Folks, just buy a journal at a store for a lesser price and slap a Brewers sticker on it. This “deluxe” journal set has to be for the most introverted Brewers fans who absolutely must have officially licensed merch. Although, let’s face it, this team gives us all a sizable dose of harsh reality to process each year. We would likely do well to record our thoughts about the latest disappointments and then let our therapists/psychiatrists know how we feel.

MILWAUKEE BREWERS FAN MASK

($24.99)

 Milwaukee Brewers Fan Mask - MLB.com Shop

This odd monstrosity is actually priced affordably. My question regards what kind of drunken lunatic would truly want to wear this on game day? Produced by Foam Fanatics, the Fan Mask is “easier to wear” than a real catcher’s mask. It’s also a bit scary, though perhaps it wouldn’t look quite as unsettling without that pupil-less golden being inhabiting it. Not recommended for approaching strangers or prospective mates.

MILWAUKEE BREWERS HOODED BABY TOWEL

($19.99)

 Milwaukee Brewers Hooded Baby Towel - MLB.com Shop

This has to be my favorite discovery on the Brewers shop this year. First, the picture is hilarious. Parents: when you’re wrapping your infant in a towel, be sure to grab the “super soft terry cloth” hooded towel by Wincraft. Your baby will be soft and dry; (s)he’ll be protected from rain while simultaneously able to easily watch the game from under the hood, featuring a printed team logo officially licensed by MLB. At first glance, your baby may be mistaken for the child king of Wisconsin’s baseball team!
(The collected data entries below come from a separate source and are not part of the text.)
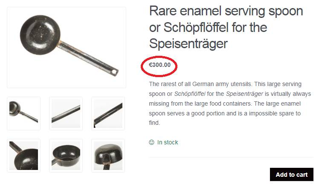Click the product title heading
319x184 pixels.
226,27
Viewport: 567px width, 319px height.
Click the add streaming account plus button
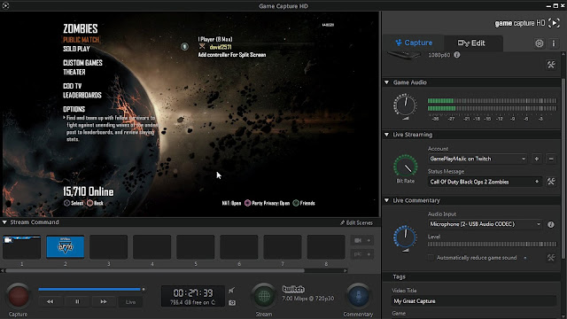pos(537,159)
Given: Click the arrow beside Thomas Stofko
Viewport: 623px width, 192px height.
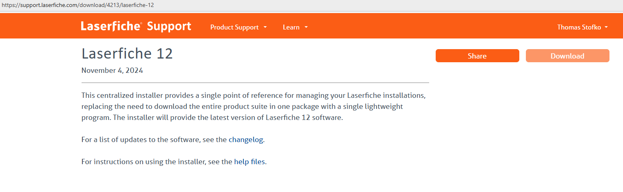Looking at the screenshot, I should (606, 27).
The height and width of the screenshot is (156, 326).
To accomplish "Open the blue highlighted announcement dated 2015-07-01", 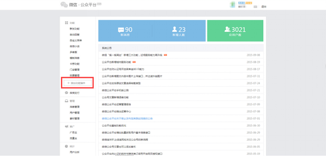I will pyautogui.click(x=127, y=118).
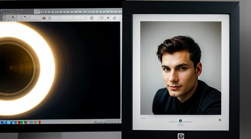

MILWAUKEE BREWERS 2002 ALL-STAR GAME PATCH 9FIFTY SNAPBACK ADJUSTABLE CAP

($15.97, ON CLEARANCE)  

 Milwaukee Brewers 2002 All-Star Game Patch 9FIFTY Snapback Adjustable Cap - MLB.com Shop

This item may take the cake for most useless this time around. I’m not sure why the hat has vaguely Mariners-or-Marlins-like colors, but I think most Brewers fans would like to distance themselves from the 2002 All-Star game and the fiasco that is attached to it. Hopefully the Brewers have officially discontinued the order and the Chinese are no longer producing these, because they look terrible. The hats look unaffiliated with the Brewers, and the 2002 All-Star game was a mostly bad memory in my opinion, a disgrace that started out as a pretty good ball game in Brew City. Torii Hunter’s catch is fondly remembered, but I wouldn’t wear a 2002 All-Star game item if you paid me.

Well that’s it folks, thanks for your attention and cooperation.